9.15.2014

It's Monday! What Are You Reading? From Picture Books to YA


It appears I didn't fulfill my reading plans again ... I didn't read one word of The League of Seven or The Walled City. I got distracted by new picture books at Politics and Prose, and several graphic novels. Oh well, it was all good reading and I have no regrets!


[To rehash the concept :: post what you read last week, what you're reading now, and what you plan to read this week. If you have a review of the book(s), great! If you have a picture of the book(s), wonderful! If you have a book giveaway, fantastic! If you just list the title(s) of the book(s), not a problem! Make it as simple or as complex as you need it to be. At least, that's the message I got. This version of the meme is hosted by Jen and Kellee of Teach Mentor Text, which, in turn, was inspired by Sheila over at Book Journey, who hosts the original It's Monday! What Are You Reading?]

WHAT I READ LAST WEEK:


An Age of License: A Travelogue by Lucy Knisley

The Amazing Screw-On Head and Other Curious Objects by Mike Mignola

A Good Home for Max by Junzo Terada

Happy Birthday, Madame Chapeau by Andrea Beaty

Little Elliot, BIG CITY by Mike Curato

Louise Loves Art by Kelly Light

Meet the Parents by Peter Bently

Pig and Small by Alex Latimer

The Secret Science Alliance and the Copycat Crook by Eleanor Davis

Sisters by Raina Telgemeier

Telephone by Mac Barnett

Viva Frida by Yuyi Morales

WHAT I'M READING NOW:

The League of Seven by Alan Gratz

WHAT I PLAN TO READ THIS WEEK:


The Walled City by Ryan Graudin

9.08.2014

It's Monday! What Are You Reading? From Picture Books to YA

A little bit of a slow week. I mentioned I was reading a "grown-up" book, right? That took a bit longer than I anticipated, and then I dove right in to another nonfiction book, The Family RomanovMurder, Rebellion, and the Fall of Imperial Russia. I love re-learning history in my old age; it's much more fascinating to me now than it was when I was in my teens. I say "re-learn" as if I actually learned about the Russian Revolution, presumably in my AP European History class, but I really couldn't recall much. The history, in the context of the Romanovs, was eye-opening. I was simultaneously revolted by Nicholas and Alexandra's cluelessness, anti-Semitism, and blind faith in Rasputin, and touched by their genuine love and devotion to each other. And the devastation the Russian people went through, especially after the start of World War I, was heartbreaking. It's rather gut-wrenching that I see parallels to that time in history and what's happening in Russia now.

I'll be back to reading fiction this week. Besides trying to finish The Walled City and The League of Seven, I have quite a few library books to get through before they're due.

___

■ EXERCISE INSTRUCTIONS
1 - According to the blog post, why did the writer not read The League of Seven or The Walled City? Answer in one to three sentences.
2 - In the blog post, who hosts this version of the meme?
3 - Rewrite the part of the blog post that begins at the words "It appears I" and stops after "have no regrets!", changing "graphic novels" to "comic books".
The entries after this point are separate material and are not part of the blog post.

___

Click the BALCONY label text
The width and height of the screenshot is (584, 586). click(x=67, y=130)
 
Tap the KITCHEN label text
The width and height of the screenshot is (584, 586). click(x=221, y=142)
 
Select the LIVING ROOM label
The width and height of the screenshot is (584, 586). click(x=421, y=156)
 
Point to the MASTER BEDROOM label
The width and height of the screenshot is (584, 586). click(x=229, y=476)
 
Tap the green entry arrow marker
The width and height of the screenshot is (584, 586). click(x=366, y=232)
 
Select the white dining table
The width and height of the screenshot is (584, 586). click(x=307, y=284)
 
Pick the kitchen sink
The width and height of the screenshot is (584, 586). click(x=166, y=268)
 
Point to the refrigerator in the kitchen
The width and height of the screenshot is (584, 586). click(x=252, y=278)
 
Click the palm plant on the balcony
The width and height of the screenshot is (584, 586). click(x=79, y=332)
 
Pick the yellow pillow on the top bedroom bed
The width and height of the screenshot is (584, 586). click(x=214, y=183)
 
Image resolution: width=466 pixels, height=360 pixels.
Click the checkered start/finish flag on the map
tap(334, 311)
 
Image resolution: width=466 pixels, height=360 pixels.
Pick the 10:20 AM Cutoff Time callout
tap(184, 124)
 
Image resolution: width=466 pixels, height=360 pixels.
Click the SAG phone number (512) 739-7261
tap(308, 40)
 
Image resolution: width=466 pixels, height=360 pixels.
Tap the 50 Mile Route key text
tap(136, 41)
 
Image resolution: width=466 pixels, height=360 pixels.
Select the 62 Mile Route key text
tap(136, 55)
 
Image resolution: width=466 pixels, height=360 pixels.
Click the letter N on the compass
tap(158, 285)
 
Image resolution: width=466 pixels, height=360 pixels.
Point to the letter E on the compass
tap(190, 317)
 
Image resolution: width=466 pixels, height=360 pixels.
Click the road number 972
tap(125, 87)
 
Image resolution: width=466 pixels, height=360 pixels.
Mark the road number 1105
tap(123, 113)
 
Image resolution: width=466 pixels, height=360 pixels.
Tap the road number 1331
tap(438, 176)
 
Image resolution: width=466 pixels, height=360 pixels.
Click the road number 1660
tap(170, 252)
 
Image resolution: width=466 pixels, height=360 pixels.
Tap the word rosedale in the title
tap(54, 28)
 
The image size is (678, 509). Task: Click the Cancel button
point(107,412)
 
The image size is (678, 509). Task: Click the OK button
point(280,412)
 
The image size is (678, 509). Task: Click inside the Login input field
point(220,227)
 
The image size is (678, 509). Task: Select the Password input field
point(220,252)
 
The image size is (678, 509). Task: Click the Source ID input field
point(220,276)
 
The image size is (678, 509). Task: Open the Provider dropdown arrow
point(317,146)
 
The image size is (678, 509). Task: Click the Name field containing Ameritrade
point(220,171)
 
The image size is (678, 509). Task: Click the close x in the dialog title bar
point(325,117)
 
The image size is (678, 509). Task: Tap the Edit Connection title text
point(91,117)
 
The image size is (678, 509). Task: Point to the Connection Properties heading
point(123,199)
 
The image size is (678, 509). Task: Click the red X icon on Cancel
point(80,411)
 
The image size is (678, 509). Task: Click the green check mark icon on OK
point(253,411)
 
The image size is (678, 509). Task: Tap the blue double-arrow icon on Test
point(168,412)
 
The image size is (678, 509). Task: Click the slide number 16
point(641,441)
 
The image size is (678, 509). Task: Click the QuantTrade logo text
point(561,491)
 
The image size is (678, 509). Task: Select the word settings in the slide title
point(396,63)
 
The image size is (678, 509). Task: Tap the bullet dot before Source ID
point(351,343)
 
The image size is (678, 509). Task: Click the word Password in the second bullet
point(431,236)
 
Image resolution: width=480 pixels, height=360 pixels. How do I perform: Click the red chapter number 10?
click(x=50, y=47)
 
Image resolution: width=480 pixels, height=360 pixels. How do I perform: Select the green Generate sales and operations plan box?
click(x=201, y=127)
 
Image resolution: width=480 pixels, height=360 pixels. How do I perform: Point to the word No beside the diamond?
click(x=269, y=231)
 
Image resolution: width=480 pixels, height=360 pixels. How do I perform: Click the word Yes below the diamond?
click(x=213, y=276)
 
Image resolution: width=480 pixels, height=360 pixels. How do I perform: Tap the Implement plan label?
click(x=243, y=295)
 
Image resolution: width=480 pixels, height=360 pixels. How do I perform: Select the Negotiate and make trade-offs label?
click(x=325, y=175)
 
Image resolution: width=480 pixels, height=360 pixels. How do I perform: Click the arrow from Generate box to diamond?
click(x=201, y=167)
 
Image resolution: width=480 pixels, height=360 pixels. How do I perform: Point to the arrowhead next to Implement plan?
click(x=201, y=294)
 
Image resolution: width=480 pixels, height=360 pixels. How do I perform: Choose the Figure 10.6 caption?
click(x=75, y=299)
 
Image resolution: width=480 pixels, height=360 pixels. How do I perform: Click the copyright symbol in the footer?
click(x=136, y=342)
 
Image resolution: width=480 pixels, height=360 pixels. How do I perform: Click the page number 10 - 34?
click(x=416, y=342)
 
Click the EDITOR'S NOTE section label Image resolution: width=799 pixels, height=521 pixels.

___

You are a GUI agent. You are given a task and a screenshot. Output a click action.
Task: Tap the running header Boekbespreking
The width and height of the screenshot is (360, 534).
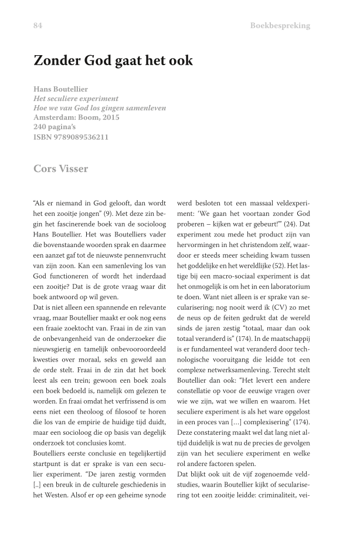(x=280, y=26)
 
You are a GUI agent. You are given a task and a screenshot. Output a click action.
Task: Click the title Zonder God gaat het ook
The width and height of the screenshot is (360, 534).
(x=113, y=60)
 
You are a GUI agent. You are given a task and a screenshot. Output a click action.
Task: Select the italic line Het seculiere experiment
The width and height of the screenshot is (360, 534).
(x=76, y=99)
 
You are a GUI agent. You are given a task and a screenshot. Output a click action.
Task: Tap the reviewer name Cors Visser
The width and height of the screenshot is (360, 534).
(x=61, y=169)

___

■ IN RESPONSE
1 - The writer got distracted by new picture books at Politics and Prose and by several graphic novels, so neither book was read.

2 - Jen and Kellee of Teach Mentor Text.

3 -
It appears I didn't fulfill my reading plans again ... I didn't read one word of The League of Seven or The Walled City. I got distracted by new picture books at Politics and Prose, and several comic books. Oh well, it was all good reading and I have no regrets!